• Consignes écrites:
A – Dans le récit sur le Collège Sainte-Marie, de quelle couleur étaient peintes les portes du corridor de l'état-major ?
B – Recopiez fidèlement le passage du récit sur le Collège Sainte-Marie qui va de « Dans ma troisième » à « comme les autres. ».
C – Poursuivez le récit sur le Collège Sainte-Marie à partir de sa dernière phrase.

• Passage fourni:
· · · · ·

Mes antécédents familiaux auraient pu me pousser vers le théâtre, mais j’y suis venu en empruntant un autre corridor : celui de la Marine. Pour se mettre à la page pendant la Guerre, la milice du Collège Sainte-Marie s’était métamorphosée en un corps de cadets à pattes d’éléphant. Les bureaux de son état-major avaient été casés puis oubliés dans un corridor dont chacune des portes peintes en blanc était percée d’un hublot. L’ancienne zone militaire débouchait sur une descente d’escalier assez raide et une imposante porte coupe-feu qui donnait accès à la salle du Gesù.

Dans ma troisième année de cours classique vint un temps où la moindre turbulence dans la classe provoquait une réaction générique des profs. La sanction tombait alors entre le point et la virgule sans qu’aucun d’eux ne quitte même des yeux le tableau noir qu’il blanchissait de craie ou le texte qu’il commentait : Germain ! la porte ! C’étaient également les deux seuls mots de français que pouvait éructer le grand fouet d’Irlandais qui nous enseignait l’anglais. Germain ! the porte ! Inutile de protester puisque tout le monde y trouvait son compte, moi comme les autres.

· · · · ·

• Extraits de données:
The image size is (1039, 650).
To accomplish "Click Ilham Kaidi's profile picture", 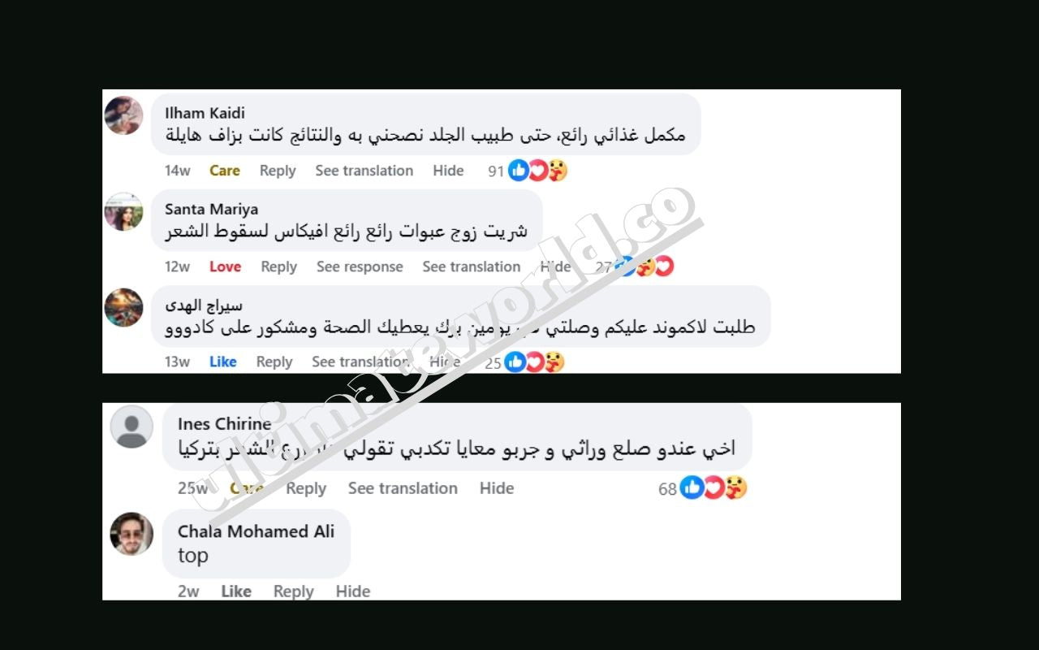I will tap(124, 115).
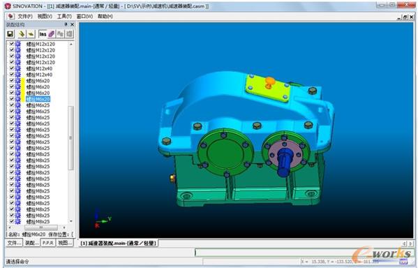Click the tree scrollbar up arrow
This screenshot has height=270, width=418.
pyautogui.click(x=71, y=44)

· · · · ·

• Réponses fournies:
A – Elles étaient peintes en blanc.

B –
Dans ma troisième année de cours classique vint un temps où la moindre turbulence dans la classe provoquait une réaction générique des profs. La sanction tombait alors entre le point et la virgule sans qu’aucun d’eux ne quitte même des yeux le tableau noir qu’il blanchissait de craie ou le texte qu’il commentait : Germain ! la porte ! C’étaient également les deux seuls mots de français que pouvait éructer le grand fouet d’Irlandais qui nous enseignait l’anglais. Germain ! the porte ! Inutile de protester puisque tout le monde y trouvait son compte, moi comme les autres.

C –
Chez les Jésuites, l’expulsion d’un cours obligeait l’exclus à se rendre au bureau du Préfet pour fournir une explication de sa mauvaise conduite et obtenir un billet de réintégration, le célèbre Admittetur. Une éventualité souhaitée dans les circonstances ni par l’offenseur, ni par les offensés. Je devais donc me perdre dans la nature pour le reste de la période et profiter de la pause pour me glisser en douce dans la suivante.

Se faire rare n’allait pas de soi et encore moins à un étage de grande circulation comme celui de la Préfecture. Heureux hasard ! l’entrée du local de la classe de Méthode C donnait sur le corridor de la Marine. Ce qui me permettait de trouver rapidement et subrepticement asile dans notre salle académique que la compagnie du Théâtre du Nouveau Monde partageait avec nos éducateurs depuis 1951.

Lors des rencontres qui regroupaient tous les élèves des Éléments français à la Philo II, la présence sur scène des décors des productions en cours apportait souvent une distance critique involontaire à un cérémonial plutôt convenu. Je me souviens que la trompe et les grandes oreilles d’Azouk, un éléphant facétieux coincé dans une fenêtre à l’avant-scène du décor d’une pièce qui portait son nom, avaient complètement volé le show à toute la distribution mensuelle des éloges et des blâmes. Impossible de chasser l’idée que le pachyderme ne rigolait pas dans sa trompe.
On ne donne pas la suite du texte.